**Listed entries:**
******
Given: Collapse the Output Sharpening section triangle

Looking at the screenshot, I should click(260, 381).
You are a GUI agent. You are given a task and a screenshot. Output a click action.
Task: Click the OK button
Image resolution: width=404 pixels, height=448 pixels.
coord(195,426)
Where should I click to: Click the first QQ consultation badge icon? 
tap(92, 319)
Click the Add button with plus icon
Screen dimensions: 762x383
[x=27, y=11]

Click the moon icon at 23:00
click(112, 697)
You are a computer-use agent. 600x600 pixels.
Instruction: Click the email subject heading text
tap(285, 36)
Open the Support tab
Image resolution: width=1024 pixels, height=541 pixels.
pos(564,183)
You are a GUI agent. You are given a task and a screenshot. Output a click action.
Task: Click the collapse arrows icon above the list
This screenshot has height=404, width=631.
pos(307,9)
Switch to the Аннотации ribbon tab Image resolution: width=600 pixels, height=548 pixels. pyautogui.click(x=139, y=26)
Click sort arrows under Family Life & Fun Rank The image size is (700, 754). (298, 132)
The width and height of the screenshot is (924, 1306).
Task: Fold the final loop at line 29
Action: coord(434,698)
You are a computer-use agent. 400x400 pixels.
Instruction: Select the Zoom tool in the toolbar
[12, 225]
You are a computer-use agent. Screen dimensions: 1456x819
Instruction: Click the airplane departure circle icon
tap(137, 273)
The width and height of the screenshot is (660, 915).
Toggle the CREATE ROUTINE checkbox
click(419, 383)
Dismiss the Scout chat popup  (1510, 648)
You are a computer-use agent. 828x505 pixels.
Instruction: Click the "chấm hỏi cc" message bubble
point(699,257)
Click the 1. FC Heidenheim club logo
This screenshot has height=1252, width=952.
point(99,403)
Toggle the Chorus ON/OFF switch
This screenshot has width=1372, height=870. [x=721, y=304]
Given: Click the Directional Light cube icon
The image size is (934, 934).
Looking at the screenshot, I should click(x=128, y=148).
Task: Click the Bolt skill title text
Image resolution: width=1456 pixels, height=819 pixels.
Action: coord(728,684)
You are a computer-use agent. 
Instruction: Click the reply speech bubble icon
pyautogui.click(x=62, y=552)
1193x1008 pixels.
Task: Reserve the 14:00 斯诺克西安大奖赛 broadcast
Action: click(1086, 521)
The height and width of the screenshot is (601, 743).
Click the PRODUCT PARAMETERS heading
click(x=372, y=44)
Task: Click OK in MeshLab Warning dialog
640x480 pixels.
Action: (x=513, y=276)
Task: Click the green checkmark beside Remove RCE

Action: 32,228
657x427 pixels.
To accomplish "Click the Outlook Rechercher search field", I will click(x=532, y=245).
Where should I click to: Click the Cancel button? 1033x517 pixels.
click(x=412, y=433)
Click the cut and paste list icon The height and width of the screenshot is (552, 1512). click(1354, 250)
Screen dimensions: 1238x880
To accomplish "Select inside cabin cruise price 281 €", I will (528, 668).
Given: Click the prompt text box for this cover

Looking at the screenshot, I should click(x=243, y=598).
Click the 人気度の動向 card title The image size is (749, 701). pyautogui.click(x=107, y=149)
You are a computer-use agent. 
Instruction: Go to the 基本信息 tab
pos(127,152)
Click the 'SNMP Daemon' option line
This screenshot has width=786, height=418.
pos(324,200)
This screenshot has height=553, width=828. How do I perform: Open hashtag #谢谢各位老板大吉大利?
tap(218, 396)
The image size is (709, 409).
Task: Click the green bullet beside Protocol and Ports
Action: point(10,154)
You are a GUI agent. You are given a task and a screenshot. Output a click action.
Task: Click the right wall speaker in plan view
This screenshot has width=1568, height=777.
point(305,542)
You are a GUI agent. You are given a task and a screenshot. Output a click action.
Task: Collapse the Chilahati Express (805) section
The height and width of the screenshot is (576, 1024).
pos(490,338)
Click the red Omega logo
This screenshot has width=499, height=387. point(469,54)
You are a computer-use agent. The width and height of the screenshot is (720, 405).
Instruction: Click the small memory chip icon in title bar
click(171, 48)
******
**The task:** Make an exact transcription of the entries.

**Answer box:**
Given: Collapse the Output Sharpening section triangle

Looking at the screenshot, I should click(260, 381).
You are a GUI agent. You are given a task and a screenshot. Output a click action.
Task: Click the OK button
Image resolution: width=404 pixels, height=448 pixels.
coord(195,426)
Where should I click to: Click the first QQ consultation badge icon? 
tap(92, 319)
Click the Add button with plus icon
Screen dimensions: 762x383
[x=27, y=11]

Click the moon icon at 23:00
click(112, 697)
You are a computer-use agent. 600x600 pixels.
Instruction: Click the email subject heading text
tap(285, 36)
Open the Support tab
Image resolution: width=1024 pixels, height=541 pixels.
pos(564,183)
You are a GUI agent. You are given a task and a screenshot. Output a click action.
Task: Click the collapse arrows icon above the list
This screenshot has height=404, width=631.
pos(307,9)
Switch to the Аннотации ribbon tab Image resolution: width=600 pixels, height=548 pixels. pyautogui.click(x=139, y=26)
Click sort arrows under Family Life & Fun Rank The image size is (700, 754). (298, 132)
The width and height of the screenshot is (924, 1306).
Task: Fold the final loop at line 29
Action: coord(434,698)
You are a computer-use agent. 400x400 pixels.
Instruction: Select the Zoom tool in the toolbar
[12, 225]
You are a computer-use agent. Screen dimensions: 1456x819
Instruction: Click the airplane departure circle icon
tap(137, 273)
The width and height of the screenshot is (660, 915).
Toggle the CREATE ROUTINE checkbox
click(419, 383)
Dismiss the Scout chat popup  (1510, 648)
You are a computer-use agent. 828x505 pixels.
Instruction: Click the "chấm hỏi cc" message bubble
point(699,257)
Click the 1. FC Heidenheim club logo
This screenshot has height=1252, width=952.
point(99,403)
Toggle the Chorus ON/OFF switch
This screenshot has width=1372, height=870. [x=721, y=304]
Given: Click the Directional Light cube icon
The image size is (934, 934).
Looking at the screenshot, I should click(x=128, y=148).
Task: Click the Bolt skill title text
Image resolution: width=1456 pixels, height=819 pixels.
Action: coord(728,684)
You are a computer-use agent. 
Instruction: Click the reply speech bubble icon
pyautogui.click(x=62, y=552)
1193x1008 pixels.
Task: Reserve the 14:00 斯诺克西安大奖赛 broadcast
Action: click(1086, 521)
The height and width of the screenshot is (601, 743).
Click the PRODUCT PARAMETERS heading
click(x=372, y=44)
Task: Click OK in MeshLab Warning dialog
640x480 pixels.
Action: (x=513, y=276)
Task: Click the green checkmark beside Remove RCE

Action: 32,228
657x427 pixels.
To accomplish "Click the Outlook Rechercher search field", I will click(x=532, y=245).
Where should I click to: Click the Cancel button? 1033x517 pixels.
click(x=412, y=433)
Click the cut and paste list icon The height and width of the screenshot is (552, 1512). click(1354, 250)
Screen dimensions: 1238x880
To accomplish "Select inside cabin cruise price 281 €", I will (528, 668).
Given: Click the prompt text box for this cover

Looking at the screenshot, I should click(x=243, y=598).
Click the 人気度の動向 card title The image size is (749, 701). pyautogui.click(x=107, y=149)
You are a computer-use agent. 
Instruction: Go to the 基本信息 tab
pos(127,152)
Click the 'SNMP Daemon' option line
This screenshot has width=786, height=418.
pos(324,200)
This screenshot has height=553, width=828. How do I perform: Open hashtag #谢谢各位老板大吉大利?
tap(218, 396)
The image size is (709, 409).
Task: Click the green bullet beside Protocol and Ports
Action: point(10,154)
You are a GUI agent. You are given a task and a screenshot. Output a click action.
Task: Click the right wall speaker in plan view
This screenshot has width=1568, height=777.
point(305,542)
You are a GUI agent. You are given a task and a screenshot. Output a click action.
Task: Collapse the Chilahati Express (805) section
The height and width of the screenshot is (576, 1024).
pos(490,338)
Click the red Omega logo
This screenshot has width=499, height=387. point(469,54)
You are a computer-use agent. The width and height of the screenshot is (720, 405).
Instruction: Click the small memory chip icon in title bar
click(171, 48)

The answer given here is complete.